In the United States, generally speaking, each state has jurisdiction over the government records that are kept regarding their inhabitants' births, marriages, deaths, divorces, land transactions, probates, health, disease, education etc. They are not responsible for private record-keeping efforts such as those done by churches, cemeteries, community groups, companies, businesses etc. The federal government oversees the taking of the national census every decade, but not of state censuses. Certain cities have also participated in early record-keeping efforts even prior to their state's commencement of such things. And then there are numerous other entities involved with keeping records; these include shipping lines, publication companies (city and county directories, and phone books), orphanages, hospitals and military organizations.
If you are researching your genealogy in Virginia, then this article is for you. Since all states have essentially the same basic types of federal records (census and vital or civil registration), we will devote this article to sources that are specific to Virginia genealogy. Much of the information I give in this article comes from Val D. Greenwood's The Researcher's Guide to American Genealogy (2nd Edition, 1990), a standard in its field, and Footnote.com. This is not a complete list of sources.
Before we begin our discussion of Virginia sources, we should mention that West Virginia was part of Virginia until June 1863. Therefore, when you are looking at Virginia genealogy records prior to that date, you will find references to areas now in West Virginia.
Another confusing point with reference to Virginia is their court system. If you look at a map of the state or any indexes to places, you will notice that the state is sprinkled with "independent cities". These are cities which used to be part of a county but which, once incorporated as a city, became independent of that county, even though they may still be the "county seat" today. What this means to those searching for their genealogy in Virginia, is that you will need to look at two different court systems - the city and the county. It is necessary to know when a city was incorporated to determine which sets of court records to look at. Greenwood's The Researcher's Guide to American Genealogy, pages 418-420, lists names of cities, the county where they are geographically located, and the dates when they were incorporated as a town and then as a city.
Court records of various types take on additional value in Virginia, especially land records. While it is true that records in many court houses were burned during the Civil War, land-grant records were kept in the state land office. Land records can give the names of wives and children, residences, whether the action is taken because of a will and if so then the date the will was written, occupations, land description and, of course, dates. Don't forget to use maps and tax records while you are searching land records.

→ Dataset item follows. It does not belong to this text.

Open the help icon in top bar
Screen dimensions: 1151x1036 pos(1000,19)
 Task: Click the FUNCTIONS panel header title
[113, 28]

Another good source of genealogy information in Virginia is probate records. Kept in probate courts, these records include wills, guardianship records, letters of administration, inventories and bills of sale. Almost everyone is familiar with wills. Guardianship records were kept when a father died leaving minor children. Children in this circumstance, even if their mother was still alive, were termed orphans. Usually the mother retained custody of their maintenance but often guardians were appointed to manage the financial dealings of the remaining family. Those who were named as executors of an estate were usually required to be admitted as qualified to do so by the court (letters of administration). Inventories taken after a person's death can provide an amazing insight into the life-style of your ancestors. And, when those inventoried items were sold to pay off debts or provide for the family, you may be able to see who bought the old family Bible you've been looking for!
Many court records of value in Virginia genealogy have been indexed and, in some cases, abstracted. Some are available on microfilm and others will require a letter or visit. Knowing about the different court systems and their location will narrow your search, but try the Family History Library microfilm first. Be sure to look at county and city courts, and good luck with your Virginia genealogy!